European Medicines Agency recommends the approval of malaria vaccine

The European Medicines Agency’s Committee for Medicinal Products for Human Use recently recommended the approval of Eurartesim to treat uncomplicated Plasmodium falciparum malaria.

Eurartesim was developed by the privately-held Italian pharmaceutical company Sigma Tau Industrie Farmaceutiche Riunite for use in adults and children over the age of six months or those weighing five kilograms or more. It is a fixed combination product that is made of dihydroartemisinin and piperaquine phosphate, according to

In the European Union, the drug is being recommended for approval as an orphan medicine because of the limited number of patients in the region. Malaria is a rare disease in the E.U., affecting one out of every 33,000 people.

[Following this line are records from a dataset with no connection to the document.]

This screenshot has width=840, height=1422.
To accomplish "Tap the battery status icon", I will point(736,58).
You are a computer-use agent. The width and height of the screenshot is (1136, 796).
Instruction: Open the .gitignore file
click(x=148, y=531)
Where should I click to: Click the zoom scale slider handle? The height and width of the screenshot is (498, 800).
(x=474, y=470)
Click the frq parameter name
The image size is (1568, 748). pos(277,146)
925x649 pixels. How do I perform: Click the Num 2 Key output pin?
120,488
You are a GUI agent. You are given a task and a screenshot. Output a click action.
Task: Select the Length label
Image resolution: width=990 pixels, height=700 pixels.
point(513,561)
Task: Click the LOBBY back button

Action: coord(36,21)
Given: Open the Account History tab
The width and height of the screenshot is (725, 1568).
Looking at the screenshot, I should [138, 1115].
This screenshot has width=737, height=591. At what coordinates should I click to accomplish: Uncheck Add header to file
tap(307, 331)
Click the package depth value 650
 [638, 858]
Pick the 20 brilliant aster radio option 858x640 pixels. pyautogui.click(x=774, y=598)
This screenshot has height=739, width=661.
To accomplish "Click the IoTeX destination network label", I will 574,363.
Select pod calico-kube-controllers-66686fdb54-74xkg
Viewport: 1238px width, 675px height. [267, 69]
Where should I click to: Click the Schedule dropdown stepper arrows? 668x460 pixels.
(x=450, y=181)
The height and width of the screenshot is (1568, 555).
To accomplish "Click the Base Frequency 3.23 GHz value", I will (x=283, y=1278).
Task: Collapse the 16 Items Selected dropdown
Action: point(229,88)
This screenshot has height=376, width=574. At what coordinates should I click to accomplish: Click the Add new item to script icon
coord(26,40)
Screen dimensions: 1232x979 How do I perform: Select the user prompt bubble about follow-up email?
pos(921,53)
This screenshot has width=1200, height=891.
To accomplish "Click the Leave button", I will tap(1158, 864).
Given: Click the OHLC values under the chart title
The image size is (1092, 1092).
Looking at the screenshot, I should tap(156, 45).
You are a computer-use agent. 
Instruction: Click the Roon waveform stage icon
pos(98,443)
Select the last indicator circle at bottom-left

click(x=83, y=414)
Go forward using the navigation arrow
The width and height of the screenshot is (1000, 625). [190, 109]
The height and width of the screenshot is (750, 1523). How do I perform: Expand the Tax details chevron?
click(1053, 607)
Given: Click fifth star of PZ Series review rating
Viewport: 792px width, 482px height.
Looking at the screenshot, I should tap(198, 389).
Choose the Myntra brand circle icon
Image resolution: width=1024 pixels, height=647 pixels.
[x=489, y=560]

The orphan medicine framework was established to provide pharmaceutical companies with an incentive to develop medicines for diseases that would be neglected under normal market conditions. The drug’s status will be reviewed the next time the Committee for Orphan Medicinal Products meets, according to the Wall Street Journal.

Although a rare disease in Europe, malaria is prevalent in over 100 countries and affects half of the world’s population. The World Health Organization estimates that malaria was responsible for approximately 800,000 deaths in 2009, the majority of them among children in Africa.